Nel caso di un paese “forte” come la Germania non è così male, ma rappresenta pur sempre un colpo notevole all’economia, un crollo nel settore bancario e una completa perdita di competitività delle esportazioni.

I ricorrenti problemi di debito sovrano in Europa sono aumentati al di là delle piccole nazioni periferiche e attualmente mettono a repentaglio l’esistenza di tutta l’Unione, come Italia e Spagna (la terza e la quarta economia all’interno del blocco) sono stati attaccati dalla speculazione e ora richiedono l’aiuto della BCE.

E’ noto oggi che l’UE è un progetto ambizioso che idealisticamente ha cercato di integrare l’Europa, socialmente, politicamente ed economicamente, ma non è riuscito a tenere conto degli squilibri interni.
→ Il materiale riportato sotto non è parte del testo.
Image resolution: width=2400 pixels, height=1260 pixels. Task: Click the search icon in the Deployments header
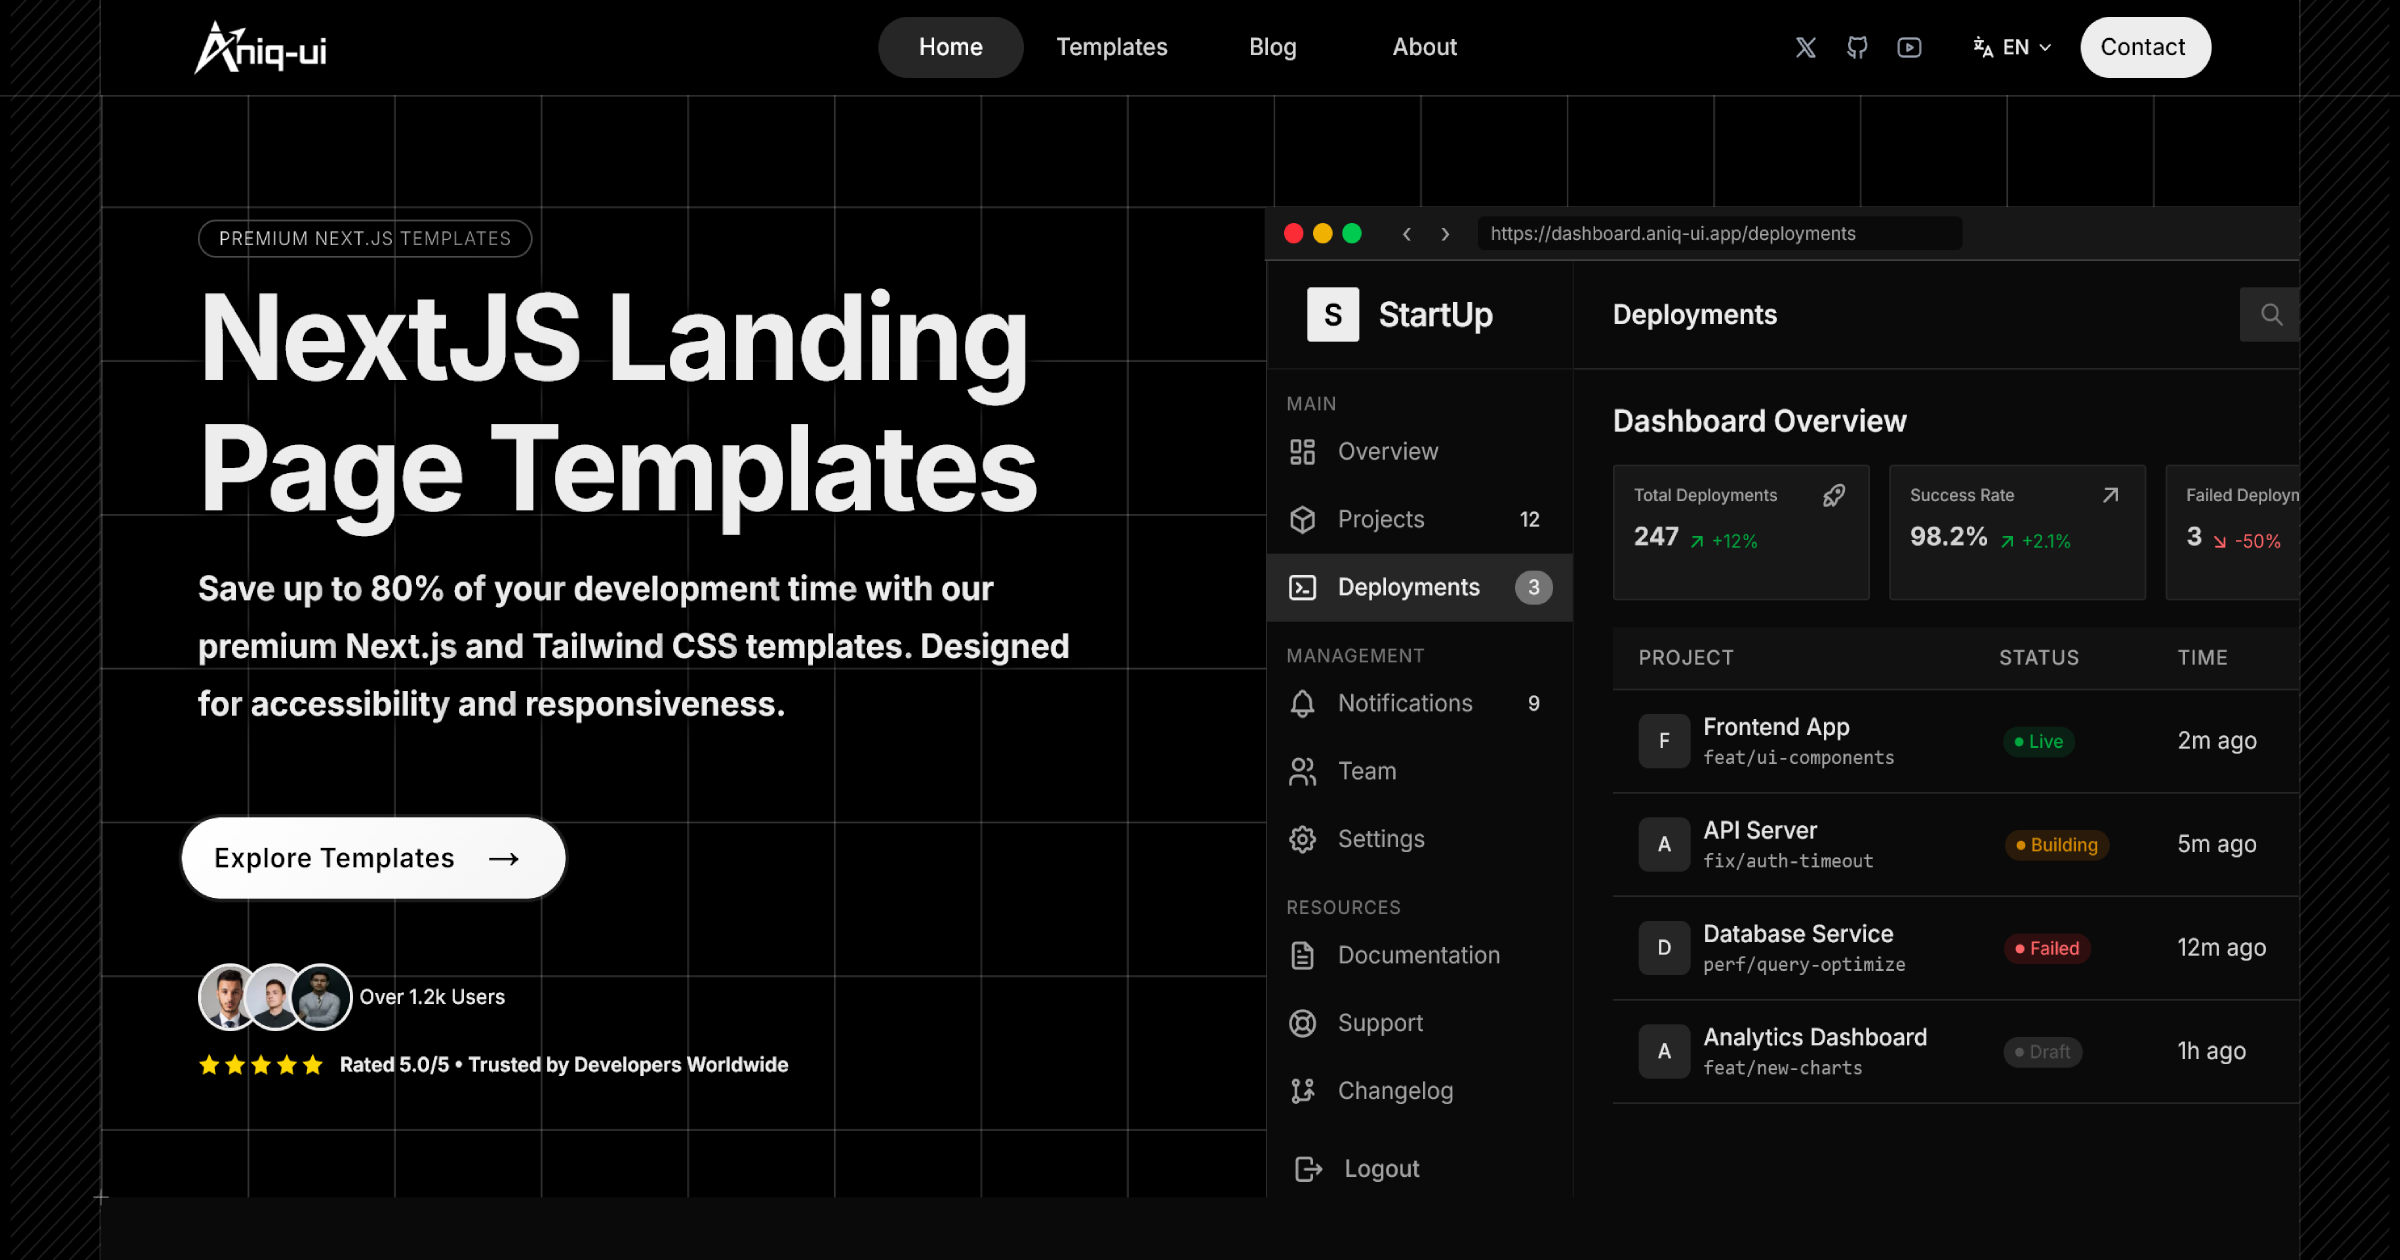click(x=2269, y=314)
La politica monetaria dell’UE è stata chiaramente disfunzionale, i tassi bassi hanno alimentato bolle speculative nei paesi periferici che, all’espandersi dell’economia dell’Unione europea, sono diventate sempre più grandi. “I politici in genere non riescono ad apprezzare che le minacce economiche possono anche presentarsi (temporaneamente) con un aspetto positivo, sotto forma di bolle”, recita la nota di UBS. Quando la bolla ha cominciato a sgonfiarsi, i programmi economici sottostanti sono crollati insieme.

La gravità dei problemi dell’Europa è cresciuta, i commentatori hanno cominciato a speculare sulla possibilità di un accordo di break-up della UE , sia nel caso che un paese decida di lasciare autonomamente, sia che possa essere costretto a lasciare da parte dei suoi pari. Questo lascia essenzialmente due scenari, che la nota di UBS prende in considerazione: uscita di un “paese debole” (Grecia, Irlanda, Portogallo, per esempio), e uscita di un “paese forte” (Germania, Francia, per esempio). Stiamo andando ad analizzare la prima.

Per inciso, gli analisti di UBS indicano le difficoltà giuridiche di un paese membro di abbandonare la zona euro. L’Unione europea, costituita da una serie di trattati tra cui il Trattato di Lisbona, il Trattato di Maastricht e il trattato di Roma, non contempla il caso di break-up, che richiederebbe una modifica dei trattati in una prolungata fase di limbo politico. Una nazione sovrana, però, potrebbe lasciare unilateralmente. Quindi cosa accadrebbe se, per esempio, la Grecia abbandonasse l’Euro?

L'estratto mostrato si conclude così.